Exercise inputs START
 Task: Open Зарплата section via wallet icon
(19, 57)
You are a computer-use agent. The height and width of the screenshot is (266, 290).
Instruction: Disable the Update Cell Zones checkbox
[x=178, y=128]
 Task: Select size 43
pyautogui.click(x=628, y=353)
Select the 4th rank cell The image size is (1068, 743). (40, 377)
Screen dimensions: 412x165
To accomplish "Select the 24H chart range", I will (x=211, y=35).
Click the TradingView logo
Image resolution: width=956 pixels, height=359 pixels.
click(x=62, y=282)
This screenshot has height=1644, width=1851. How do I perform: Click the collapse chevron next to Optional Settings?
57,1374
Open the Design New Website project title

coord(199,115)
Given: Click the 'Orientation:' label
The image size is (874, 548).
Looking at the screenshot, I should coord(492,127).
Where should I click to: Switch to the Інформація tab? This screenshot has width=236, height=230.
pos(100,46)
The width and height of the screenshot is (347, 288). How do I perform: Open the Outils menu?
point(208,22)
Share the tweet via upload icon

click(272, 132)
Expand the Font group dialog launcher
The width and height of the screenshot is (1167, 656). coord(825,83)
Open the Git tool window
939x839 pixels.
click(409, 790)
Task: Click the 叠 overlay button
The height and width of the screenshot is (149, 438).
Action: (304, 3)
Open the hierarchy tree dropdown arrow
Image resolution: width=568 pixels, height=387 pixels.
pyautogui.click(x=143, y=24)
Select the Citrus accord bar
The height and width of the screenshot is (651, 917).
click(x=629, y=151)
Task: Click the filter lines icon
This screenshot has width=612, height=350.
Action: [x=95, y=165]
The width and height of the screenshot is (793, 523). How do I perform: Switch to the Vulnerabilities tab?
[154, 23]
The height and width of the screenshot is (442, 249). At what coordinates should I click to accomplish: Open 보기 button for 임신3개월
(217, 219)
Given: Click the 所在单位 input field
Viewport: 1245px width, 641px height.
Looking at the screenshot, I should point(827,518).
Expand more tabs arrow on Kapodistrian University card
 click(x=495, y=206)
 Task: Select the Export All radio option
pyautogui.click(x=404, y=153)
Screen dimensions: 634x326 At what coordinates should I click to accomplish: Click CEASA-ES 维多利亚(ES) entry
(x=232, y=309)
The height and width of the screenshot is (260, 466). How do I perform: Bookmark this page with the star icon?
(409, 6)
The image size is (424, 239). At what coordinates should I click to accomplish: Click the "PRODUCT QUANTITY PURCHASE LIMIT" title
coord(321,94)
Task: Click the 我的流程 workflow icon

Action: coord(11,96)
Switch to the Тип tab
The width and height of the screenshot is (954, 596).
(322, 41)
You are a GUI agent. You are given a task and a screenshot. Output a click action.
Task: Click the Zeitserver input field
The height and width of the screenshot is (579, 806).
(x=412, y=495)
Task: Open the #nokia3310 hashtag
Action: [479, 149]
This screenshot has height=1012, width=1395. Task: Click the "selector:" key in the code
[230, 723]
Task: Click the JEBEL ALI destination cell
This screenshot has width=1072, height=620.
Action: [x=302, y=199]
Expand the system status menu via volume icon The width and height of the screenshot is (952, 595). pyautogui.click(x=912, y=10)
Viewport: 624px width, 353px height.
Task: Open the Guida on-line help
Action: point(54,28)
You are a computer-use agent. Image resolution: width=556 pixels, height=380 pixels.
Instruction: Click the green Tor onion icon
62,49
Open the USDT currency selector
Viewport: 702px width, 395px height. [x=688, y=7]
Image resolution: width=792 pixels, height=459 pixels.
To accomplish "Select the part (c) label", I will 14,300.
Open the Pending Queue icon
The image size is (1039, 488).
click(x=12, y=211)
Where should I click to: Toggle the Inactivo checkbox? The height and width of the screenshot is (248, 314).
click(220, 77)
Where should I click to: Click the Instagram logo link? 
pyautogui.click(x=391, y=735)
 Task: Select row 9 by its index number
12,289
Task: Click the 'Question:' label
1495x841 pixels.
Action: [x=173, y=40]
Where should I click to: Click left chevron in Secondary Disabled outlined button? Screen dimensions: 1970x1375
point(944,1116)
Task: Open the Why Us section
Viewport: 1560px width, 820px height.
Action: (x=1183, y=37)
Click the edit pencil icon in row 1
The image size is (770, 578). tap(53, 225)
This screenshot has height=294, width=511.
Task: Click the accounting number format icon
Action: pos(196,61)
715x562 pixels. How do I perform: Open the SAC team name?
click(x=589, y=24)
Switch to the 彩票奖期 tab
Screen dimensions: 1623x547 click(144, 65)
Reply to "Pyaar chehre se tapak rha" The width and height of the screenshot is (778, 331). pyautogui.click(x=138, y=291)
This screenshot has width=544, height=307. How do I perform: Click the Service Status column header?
Exercise inputs END
## Exercise goal
Return all of the data above, keeping every line exactly as it appears.

## Result for this exercise
 Task: Open Зарплата section via wallet icon
(19, 57)
You are a computer-use agent. The height and width of the screenshot is (266, 290).
Instruction: Disable the Update Cell Zones checkbox
[x=178, y=128]
 Task: Select size 43
pyautogui.click(x=628, y=353)
Select the 4th rank cell The image size is (1068, 743). (40, 377)
Screen dimensions: 412x165
To accomplish "Select the 24H chart range", I will (x=211, y=35).
Click the TradingView logo
Image resolution: width=956 pixels, height=359 pixels.
click(x=62, y=282)
This screenshot has height=1644, width=1851. How do I perform: Click the collapse chevron next to Optional Settings?
57,1374
Open the Design New Website project title

coord(199,115)
Given: Click the 'Orientation:' label
The image size is (874, 548).
Looking at the screenshot, I should coord(492,127).
Where should I click to: Switch to the Інформація tab? This screenshot has width=236, height=230.
pos(100,46)
The width and height of the screenshot is (347, 288). How do I perform: Open the Outils menu?
point(208,22)
Share the tweet via upload icon

click(272, 132)
Expand the Font group dialog launcher
The width and height of the screenshot is (1167, 656). coord(825,83)
Open the Git tool window
939x839 pixels.
click(409, 790)
Task: Click the 叠 overlay button
The height and width of the screenshot is (149, 438).
Action: (304, 3)
Open the hierarchy tree dropdown arrow
Image resolution: width=568 pixels, height=387 pixels.
pyautogui.click(x=143, y=24)
Select the Citrus accord bar
The height and width of the screenshot is (651, 917).
click(x=629, y=151)
Task: Click the filter lines icon
This screenshot has width=612, height=350.
Action: [x=95, y=165]
The width and height of the screenshot is (793, 523). How do I perform: Switch to the Vulnerabilities tab?
[154, 23]
The height and width of the screenshot is (442, 249). At what coordinates should I click to accomplish: Open 보기 button for 임신3개월
(217, 219)
Given: Click the 所在单位 input field
Viewport: 1245px width, 641px height.
Looking at the screenshot, I should point(827,518).
Expand more tabs arrow on Kapodistrian University card
 click(x=495, y=206)
 Task: Select the Export All radio option
pyautogui.click(x=404, y=153)
Screen dimensions: 634x326 At what coordinates should I click to accomplish: Click CEASA-ES 维多利亚(ES) entry
(x=232, y=309)
The height and width of the screenshot is (260, 466). How do I perform: Bookmark this page with the star icon?
(409, 6)
The image size is (424, 239). At what coordinates should I click to accomplish: Click the "PRODUCT QUANTITY PURCHASE LIMIT" title
coord(321,94)
Task: Click the 我的流程 workflow icon

Action: coord(11,96)
Switch to the Тип tab
The width and height of the screenshot is (954, 596).
(322, 41)
You are a GUI agent. You are given a task and a screenshot. Output a click action.
Task: Click the Zeitserver input field
The height and width of the screenshot is (579, 806).
(x=412, y=495)
Task: Open the #nokia3310 hashtag
Action: [479, 149]
This screenshot has height=1012, width=1395. Task: Click the "selector:" key in the code
[230, 723]
Task: Click the JEBEL ALI destination cell
This screenshot has width=1072, height=620.
Action: [x=302, y=199]
Expand the system status menu via volume icon The width and height of the screenshot is (952, 595). pyautogui.click(x=912, y=10)
Viewport: 624px width, 353px height.
Task: Open the Guida on-line help
Action: point(54,28)
You are a computer-use agent. Image resolution: width=556 pixels, height=380 pixels.
Instruction: Click the green Tor onion icon
62,49
Open the USDT currency selector
Viewport: 702px width, 395px height. [x=688, y=7]
Image resolution: width=792 pixels, height=459 pixels.
To accomplish "Select the part (c) label", I will 14,300.
Open the Pending Queue icon
The image size is (1039, 488).
click(x=12, y=211)
Where should I click to: Toggle the Inactivo checkbox? The height and width of the screenshot is (248, 314).
click(220, 77)
Where should I click to: Click the Instagram logo link? 
pyautogui.click(x=391, y=735)
 Task: Select row 9 by its index number
12,289
Task: Click the 'Question:' label
1495x841 pixels.
Action: [x=173, y=40]
Where should I click to: Click left chevron in Secondary Disabled outlined button? Screen dimensions: 1970x1375
point(944,1116)
Task: Open the Why Us section
Viewport: 1560px width, 820px height.
Action: (x=1183, y=37)
Click the edit pencil icon in row 1
The image size is (770, 578). tap(53, 225)
This screenshot has height=294, width=511.
Task: Click the accounting number format icon
Action: pos(196,61)
715x562 pixels. How do I perform: Open the SAC team name?
click(x=589, y=24)
Switch to the 彩票奖期 tab
Screen dimensions: 1623x547 click(144, 65)
Reply to "Pyaar chehre se tapak rha" The width and height of the screenshot is (778, 331). pyautogui.click(x=138, y=291)
This screenshot has width=544, height=307. How do I perform: Click the Service Status column header?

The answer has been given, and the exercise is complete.